Stored items:
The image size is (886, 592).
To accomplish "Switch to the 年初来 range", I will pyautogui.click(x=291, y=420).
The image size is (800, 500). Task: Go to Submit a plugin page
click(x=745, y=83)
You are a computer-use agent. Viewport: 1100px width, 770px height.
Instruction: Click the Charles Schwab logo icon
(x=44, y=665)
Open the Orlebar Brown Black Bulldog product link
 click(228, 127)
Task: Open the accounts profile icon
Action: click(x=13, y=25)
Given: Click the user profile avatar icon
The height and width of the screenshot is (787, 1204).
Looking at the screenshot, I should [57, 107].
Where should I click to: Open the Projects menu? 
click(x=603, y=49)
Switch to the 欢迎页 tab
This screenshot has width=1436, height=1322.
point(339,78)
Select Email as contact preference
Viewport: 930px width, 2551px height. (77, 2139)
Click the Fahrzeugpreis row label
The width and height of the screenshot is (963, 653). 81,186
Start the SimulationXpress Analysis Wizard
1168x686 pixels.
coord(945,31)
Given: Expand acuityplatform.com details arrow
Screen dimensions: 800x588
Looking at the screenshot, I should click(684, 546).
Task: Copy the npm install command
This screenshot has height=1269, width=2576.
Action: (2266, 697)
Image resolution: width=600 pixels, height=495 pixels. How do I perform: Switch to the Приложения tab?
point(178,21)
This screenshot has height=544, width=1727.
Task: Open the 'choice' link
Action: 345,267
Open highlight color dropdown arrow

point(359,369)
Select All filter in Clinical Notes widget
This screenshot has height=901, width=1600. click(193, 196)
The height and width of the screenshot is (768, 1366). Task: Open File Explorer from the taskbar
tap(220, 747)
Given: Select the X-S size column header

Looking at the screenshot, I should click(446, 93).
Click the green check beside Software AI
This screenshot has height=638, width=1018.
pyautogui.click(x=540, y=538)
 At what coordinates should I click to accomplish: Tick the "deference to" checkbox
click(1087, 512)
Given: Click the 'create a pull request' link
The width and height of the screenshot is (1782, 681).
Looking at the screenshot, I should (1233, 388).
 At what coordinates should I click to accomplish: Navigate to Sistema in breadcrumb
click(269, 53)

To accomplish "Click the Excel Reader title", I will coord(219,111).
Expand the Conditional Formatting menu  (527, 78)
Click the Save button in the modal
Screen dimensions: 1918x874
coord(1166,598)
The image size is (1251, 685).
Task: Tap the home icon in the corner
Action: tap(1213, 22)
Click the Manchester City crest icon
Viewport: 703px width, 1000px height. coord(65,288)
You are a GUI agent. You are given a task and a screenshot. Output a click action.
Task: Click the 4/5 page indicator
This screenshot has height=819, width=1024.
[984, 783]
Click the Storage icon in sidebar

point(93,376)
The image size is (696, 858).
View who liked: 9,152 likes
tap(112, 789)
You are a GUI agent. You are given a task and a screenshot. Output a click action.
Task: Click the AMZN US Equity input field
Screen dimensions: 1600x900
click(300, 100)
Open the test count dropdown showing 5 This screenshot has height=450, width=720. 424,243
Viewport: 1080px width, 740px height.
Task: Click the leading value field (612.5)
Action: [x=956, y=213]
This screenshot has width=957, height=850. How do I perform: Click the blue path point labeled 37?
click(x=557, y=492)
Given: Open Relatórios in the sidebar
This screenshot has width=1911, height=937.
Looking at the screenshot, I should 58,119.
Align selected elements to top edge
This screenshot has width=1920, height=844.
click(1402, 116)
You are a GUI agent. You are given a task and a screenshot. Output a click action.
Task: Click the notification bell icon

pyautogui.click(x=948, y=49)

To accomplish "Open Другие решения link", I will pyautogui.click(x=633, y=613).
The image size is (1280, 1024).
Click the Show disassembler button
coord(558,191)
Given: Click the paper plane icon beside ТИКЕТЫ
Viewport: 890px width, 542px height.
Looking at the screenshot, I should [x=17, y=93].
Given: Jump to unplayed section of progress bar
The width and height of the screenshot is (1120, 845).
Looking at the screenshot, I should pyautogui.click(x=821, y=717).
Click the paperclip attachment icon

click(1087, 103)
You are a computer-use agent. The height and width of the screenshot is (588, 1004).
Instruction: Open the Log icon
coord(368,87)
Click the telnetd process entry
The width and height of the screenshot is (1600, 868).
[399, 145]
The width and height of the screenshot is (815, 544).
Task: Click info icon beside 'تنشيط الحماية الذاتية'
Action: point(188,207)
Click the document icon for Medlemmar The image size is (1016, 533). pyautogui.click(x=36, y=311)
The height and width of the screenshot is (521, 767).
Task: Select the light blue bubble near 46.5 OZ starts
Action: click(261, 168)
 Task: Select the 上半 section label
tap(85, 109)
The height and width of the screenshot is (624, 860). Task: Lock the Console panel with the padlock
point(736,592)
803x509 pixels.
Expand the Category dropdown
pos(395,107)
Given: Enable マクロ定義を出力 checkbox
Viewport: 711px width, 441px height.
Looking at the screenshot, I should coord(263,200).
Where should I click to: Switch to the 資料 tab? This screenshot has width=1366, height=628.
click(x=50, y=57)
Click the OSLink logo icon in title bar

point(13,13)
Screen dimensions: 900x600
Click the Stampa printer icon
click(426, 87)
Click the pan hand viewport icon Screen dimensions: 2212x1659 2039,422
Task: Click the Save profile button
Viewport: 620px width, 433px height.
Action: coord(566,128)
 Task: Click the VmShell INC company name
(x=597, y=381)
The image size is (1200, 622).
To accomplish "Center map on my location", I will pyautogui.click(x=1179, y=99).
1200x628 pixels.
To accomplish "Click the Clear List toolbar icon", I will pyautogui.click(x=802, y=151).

> WHAT IS NEEDED: The answer is a single number, the count of lines in the records that contain the string "will".

> SOLUTION: 5